Registration Dossier

Diss Factsheets

Administrative data

Description of key information

Skin: Read across to Sarolaner API


A skin sensitization study was conducted on 3 groups of 5 female mice to determine if test item possesses a significant potential to cause skin sensitization according to OECD 429. 
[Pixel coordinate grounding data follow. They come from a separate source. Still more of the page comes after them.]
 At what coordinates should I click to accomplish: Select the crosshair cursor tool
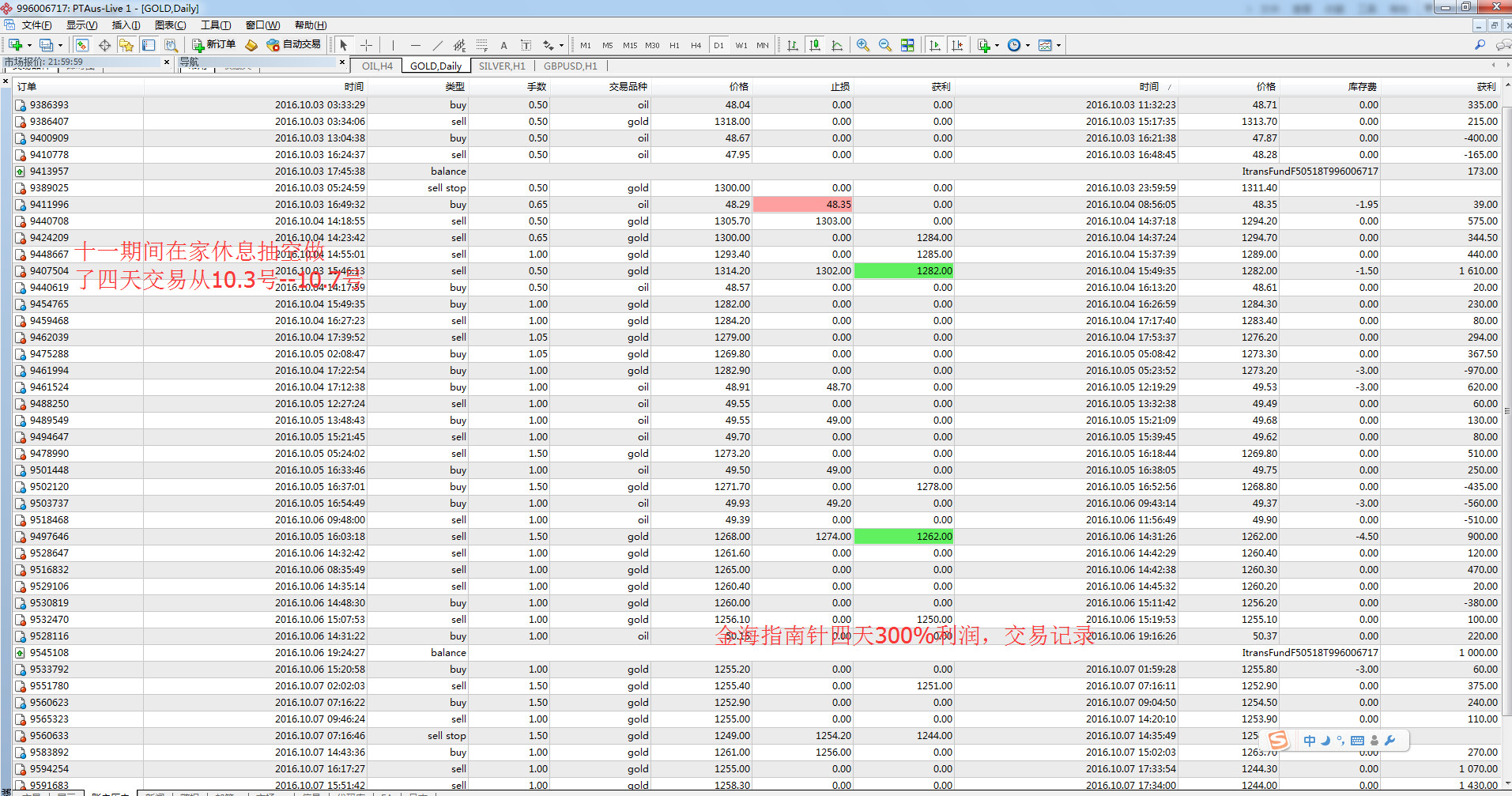(x=366, y=45)
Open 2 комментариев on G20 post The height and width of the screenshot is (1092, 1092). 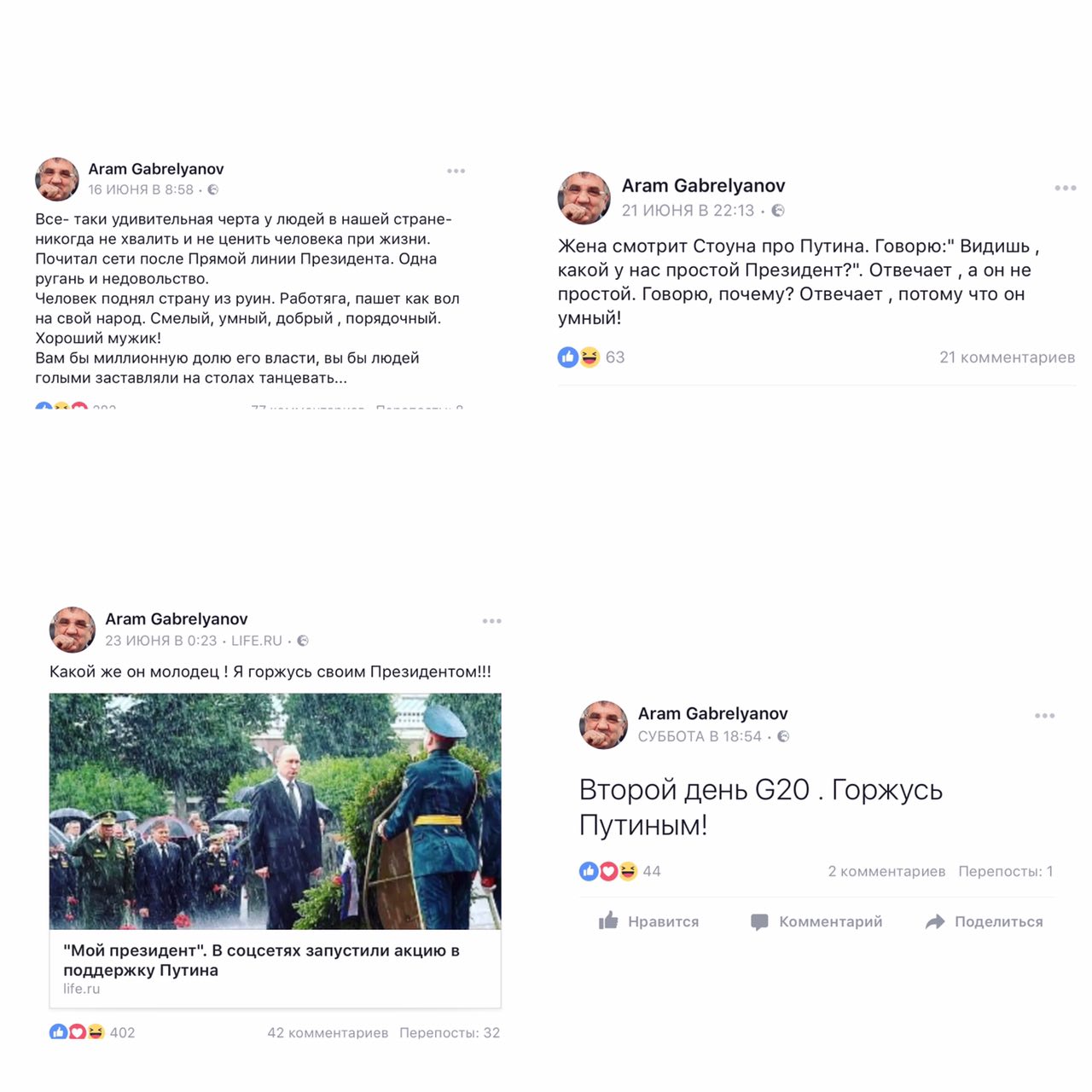[886, 871]
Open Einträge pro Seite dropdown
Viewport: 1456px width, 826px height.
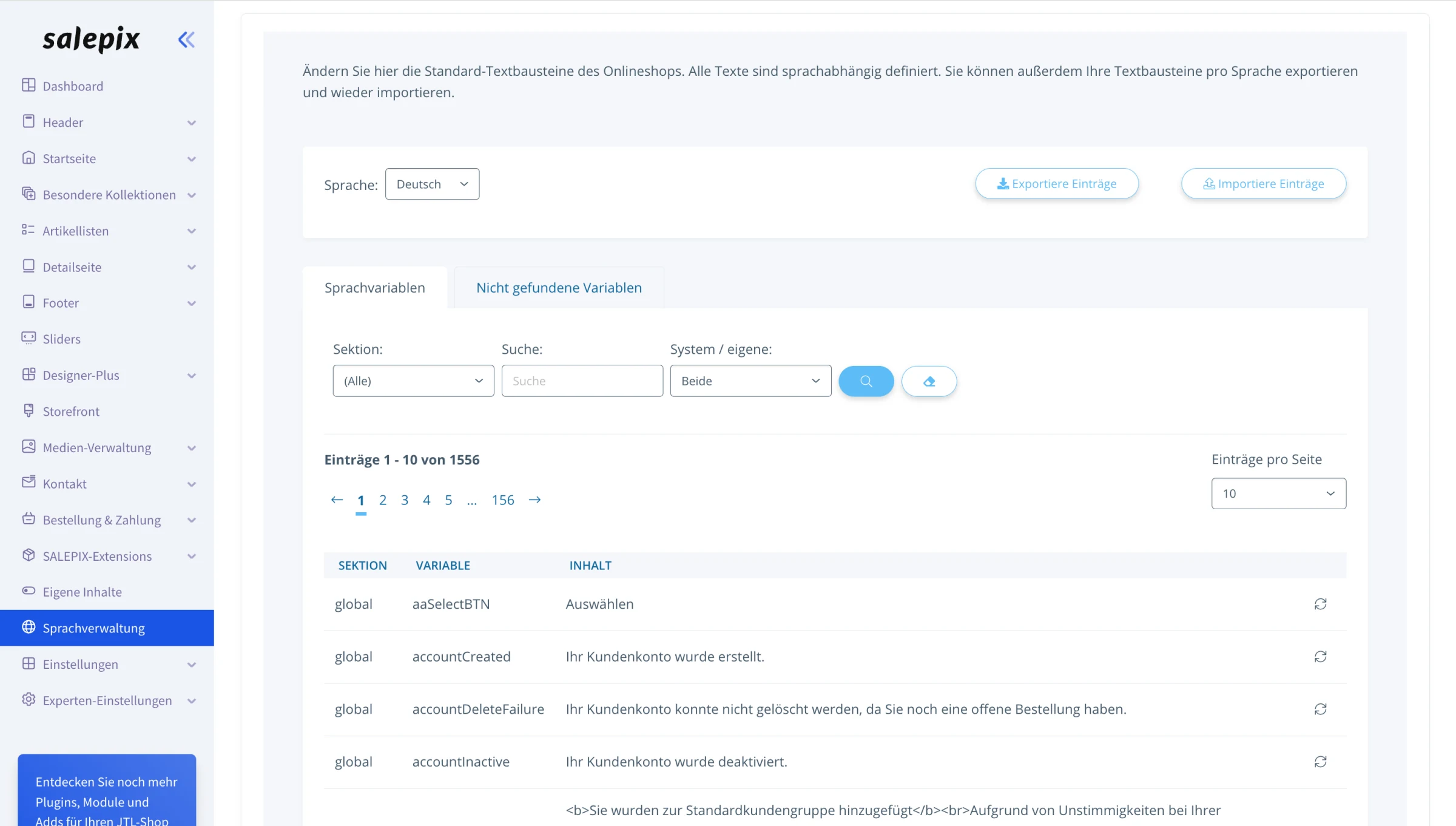pos(1278,493)
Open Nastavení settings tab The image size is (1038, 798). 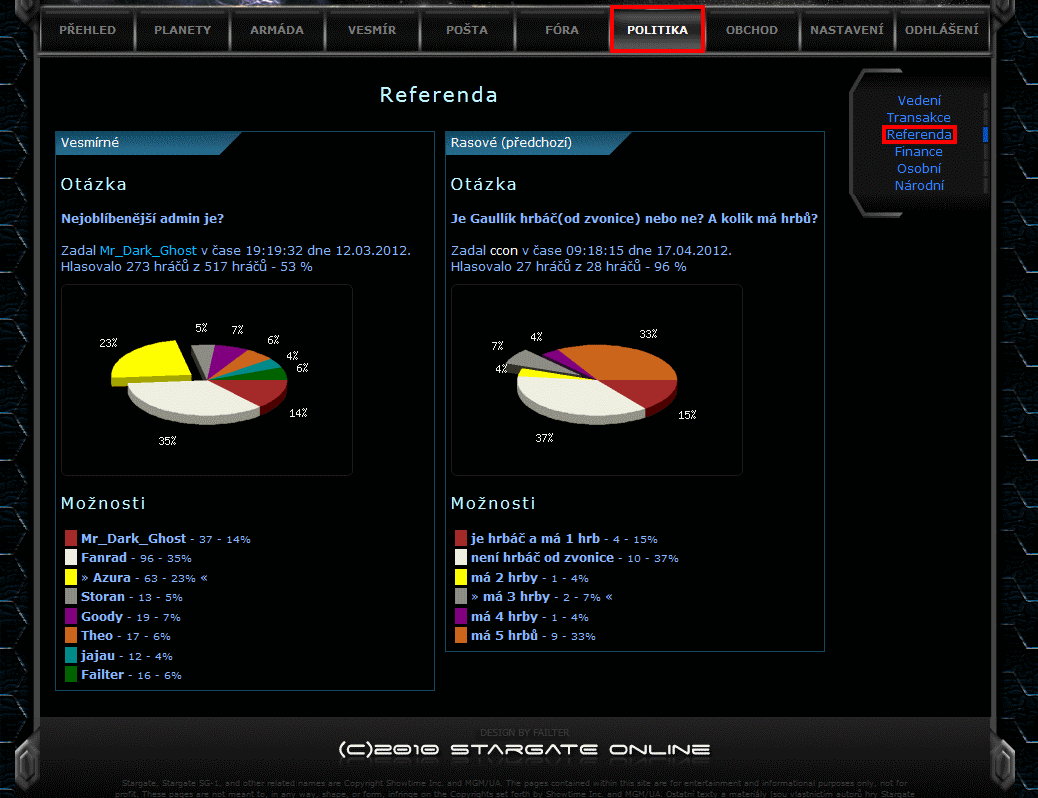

The test item produced a stimulation index of < 3 in all groups of Test animals, and is not therefore considered a sensitizer (defined as producing a positive response).


 

Key value for chemical safety assessment

Skin sensitisation

Link to relevant study records
Reference
Endpoint:
skin sensitisation: in vivo (LLNA)
Type of information:
read-across from supporting substance (structural analogue or surrogate)
Adequacy of study:
key study
Reliability:
2 (reliable with restrictions)
Rationale for reliability incl. deficiencies:
other: Read across through category approach
Justification for type of information:
Read across to Sarolaner API
Reason / purpose for cross-reference:
read-across source
Parameter:
SI
Value:
>= 1.2 - <= 2.5
Test group / Remarks:
all three groups tested at concentration of 0.5, 1 or 2.5%
Interpretation of results:
GHS criteria not met
Conclusions:
The test item produced a stimulation index of < 3 in all groups of Test animals, and is not therefore considered a sensitizer (defined as producing a positive response).
Endpoint conclusion
Endpoint conclusion:
no adverse effect observed (not sensitising)

Respiratory sensitisation

Endpoint conclusion
Endpoint conclusion:
no study available

Justification for classification or non-classification

Skin sensitisation:
in vivo: LLNA, Read across to Sarolaner API, SI < 3, not sensitising


Respiratory sensitisation:
No data available, not minimum required data.


Classification:
Skin: The stimulation indexes were below 3 in all tested concentrations in the murine local lymph node assay (OECD 429). Based on criteria in Table 3.4.2 of Regulation (EC) 1272/2008 and amendments, the substance does not have to be classified as a skin sensitiser.